Here is an excerpt from YOUR post yesterday at 5:28PM
All I ask is that you be honest about what he said.Posted by: boris | April 14, 2009 at 04:38 PM
Susan Boyle said she wanted to be another Elaine Paige. Here's">http://www.youtube.com/watch?v=J-9vftfgadE">Here's Paige, a lovely blonde, looking very much like Susan with a song Susan could hit out of the park. LUN
I think Susan purposefully appeared dowdy in order to smash expectations and aid the "wow" response she deservedly got. I bet she'll similarly smash expectations by shedding the matron image and glam up soon and astound the audience by appearing as the lovely woman she can be and perhaps, in her real life, really is.
Posted by: DebinNC | April 14, 2009 at 04:43 PM
boris:
In that paragraph are the words "teach" and "evolutionized". It's clear he's not complaining that students are having their self-esteem damaged.
Posted by: Appalled | April 14, 2009 at 04:44 PM
"Yeah, right, that's why they embraced Lysenko."
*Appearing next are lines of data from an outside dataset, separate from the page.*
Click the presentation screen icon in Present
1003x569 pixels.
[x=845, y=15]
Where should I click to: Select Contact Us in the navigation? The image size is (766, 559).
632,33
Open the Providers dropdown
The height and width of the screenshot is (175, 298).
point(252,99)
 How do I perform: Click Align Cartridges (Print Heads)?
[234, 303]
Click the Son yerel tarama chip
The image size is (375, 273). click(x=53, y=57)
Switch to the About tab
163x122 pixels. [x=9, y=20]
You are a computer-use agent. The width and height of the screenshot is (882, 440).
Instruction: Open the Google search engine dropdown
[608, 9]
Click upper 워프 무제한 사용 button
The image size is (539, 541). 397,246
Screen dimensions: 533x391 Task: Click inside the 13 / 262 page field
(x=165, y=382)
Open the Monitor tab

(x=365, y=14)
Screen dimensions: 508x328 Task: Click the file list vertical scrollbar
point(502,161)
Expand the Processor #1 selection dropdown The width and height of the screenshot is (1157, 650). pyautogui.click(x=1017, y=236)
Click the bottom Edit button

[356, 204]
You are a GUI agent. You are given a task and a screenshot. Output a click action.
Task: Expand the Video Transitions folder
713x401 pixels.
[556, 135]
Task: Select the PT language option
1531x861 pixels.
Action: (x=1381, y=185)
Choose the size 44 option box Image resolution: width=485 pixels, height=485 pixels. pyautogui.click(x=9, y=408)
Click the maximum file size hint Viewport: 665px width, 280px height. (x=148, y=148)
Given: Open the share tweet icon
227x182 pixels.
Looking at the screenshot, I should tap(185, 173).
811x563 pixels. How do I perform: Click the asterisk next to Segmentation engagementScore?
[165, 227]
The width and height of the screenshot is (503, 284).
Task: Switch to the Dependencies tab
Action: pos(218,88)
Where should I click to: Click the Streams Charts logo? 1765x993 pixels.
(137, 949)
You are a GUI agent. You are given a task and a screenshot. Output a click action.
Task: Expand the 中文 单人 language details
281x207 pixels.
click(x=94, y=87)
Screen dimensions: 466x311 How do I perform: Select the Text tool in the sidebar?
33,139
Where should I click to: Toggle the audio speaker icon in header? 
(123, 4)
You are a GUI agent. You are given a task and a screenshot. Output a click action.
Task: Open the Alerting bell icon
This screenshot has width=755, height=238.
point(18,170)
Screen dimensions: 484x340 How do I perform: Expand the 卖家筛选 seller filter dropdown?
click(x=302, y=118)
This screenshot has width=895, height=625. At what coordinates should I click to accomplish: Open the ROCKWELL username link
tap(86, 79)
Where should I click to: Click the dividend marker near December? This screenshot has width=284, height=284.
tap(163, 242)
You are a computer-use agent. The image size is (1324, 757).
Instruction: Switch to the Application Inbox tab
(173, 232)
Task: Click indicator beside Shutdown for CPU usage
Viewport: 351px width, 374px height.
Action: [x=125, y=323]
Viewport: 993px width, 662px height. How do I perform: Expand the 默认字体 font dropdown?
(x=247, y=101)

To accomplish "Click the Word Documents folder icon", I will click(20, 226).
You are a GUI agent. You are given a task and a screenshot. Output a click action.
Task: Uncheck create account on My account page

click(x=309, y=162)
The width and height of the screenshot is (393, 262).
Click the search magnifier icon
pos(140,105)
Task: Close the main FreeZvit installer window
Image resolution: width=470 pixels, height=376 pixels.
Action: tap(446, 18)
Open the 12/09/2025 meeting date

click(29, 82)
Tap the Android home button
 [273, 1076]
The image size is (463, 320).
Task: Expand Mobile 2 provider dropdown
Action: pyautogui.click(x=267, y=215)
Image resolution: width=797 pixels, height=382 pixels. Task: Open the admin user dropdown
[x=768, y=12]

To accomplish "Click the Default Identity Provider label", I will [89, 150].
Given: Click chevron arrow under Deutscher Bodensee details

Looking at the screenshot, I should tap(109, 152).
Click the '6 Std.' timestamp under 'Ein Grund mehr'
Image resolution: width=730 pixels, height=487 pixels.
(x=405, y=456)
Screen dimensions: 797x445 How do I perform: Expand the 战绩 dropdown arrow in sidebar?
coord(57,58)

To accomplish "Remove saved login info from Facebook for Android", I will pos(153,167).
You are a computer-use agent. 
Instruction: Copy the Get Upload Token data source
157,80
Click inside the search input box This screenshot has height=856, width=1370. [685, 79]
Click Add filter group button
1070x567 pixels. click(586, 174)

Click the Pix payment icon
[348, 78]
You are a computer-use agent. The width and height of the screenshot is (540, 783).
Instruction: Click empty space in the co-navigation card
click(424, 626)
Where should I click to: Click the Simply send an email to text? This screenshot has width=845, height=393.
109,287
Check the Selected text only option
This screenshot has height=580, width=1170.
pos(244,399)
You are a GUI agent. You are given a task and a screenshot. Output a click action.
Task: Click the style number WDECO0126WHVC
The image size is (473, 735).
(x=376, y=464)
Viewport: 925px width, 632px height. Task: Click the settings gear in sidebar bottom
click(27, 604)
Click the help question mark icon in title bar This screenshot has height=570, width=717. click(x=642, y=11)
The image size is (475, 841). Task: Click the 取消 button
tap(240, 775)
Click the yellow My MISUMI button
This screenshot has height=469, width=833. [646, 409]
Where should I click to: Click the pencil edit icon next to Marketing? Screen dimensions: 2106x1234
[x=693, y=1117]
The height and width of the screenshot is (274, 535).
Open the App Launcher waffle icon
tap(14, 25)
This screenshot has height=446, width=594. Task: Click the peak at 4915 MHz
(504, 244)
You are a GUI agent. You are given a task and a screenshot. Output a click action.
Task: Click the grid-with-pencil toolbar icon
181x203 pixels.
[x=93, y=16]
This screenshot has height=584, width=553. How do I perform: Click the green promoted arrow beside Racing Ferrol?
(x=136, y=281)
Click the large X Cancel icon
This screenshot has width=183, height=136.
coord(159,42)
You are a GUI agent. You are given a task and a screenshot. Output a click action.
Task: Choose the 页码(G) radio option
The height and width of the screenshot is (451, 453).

Crops,my dear Charlie.People were still liquidated to help create new Soviet Man. Just giving evolution a helping hand,get rid of the natural competition.
Posted by: PeterUK | April 14, 2009 at 04:46 PM
Debbie,
Your link wouldn't open for me.
Posted by: Sue | April 14, 2009 at 04:51 PM
boris:"You and Krugworm are interpreting the actual words "nothing but glorified apes" as "teaching evolution"
Do you suppose it's because that's how appalled and Krugworm understand the message of evolution --i.e., that we are "nothing but glorified apes" whereas DeLay thinks that 's the wrong message to take from the theory.
Posted by: clarice | April 14, 2009 at 04:55 PM
The link didn't open for me either, Debbie.
Posted by: centralcal | April 14, 2009 at 05:02 PM
Ugh. Sue, the LUN works for me though.
Posted by: DebinNC | April 14, 2009 at 05:04 PM
My husband maintains that if you go to any church choir or community chorus is in America, you will find at least one (and usually more) person who sings as well as a professional. I must say that I have had the privilege of singing alongside more than one!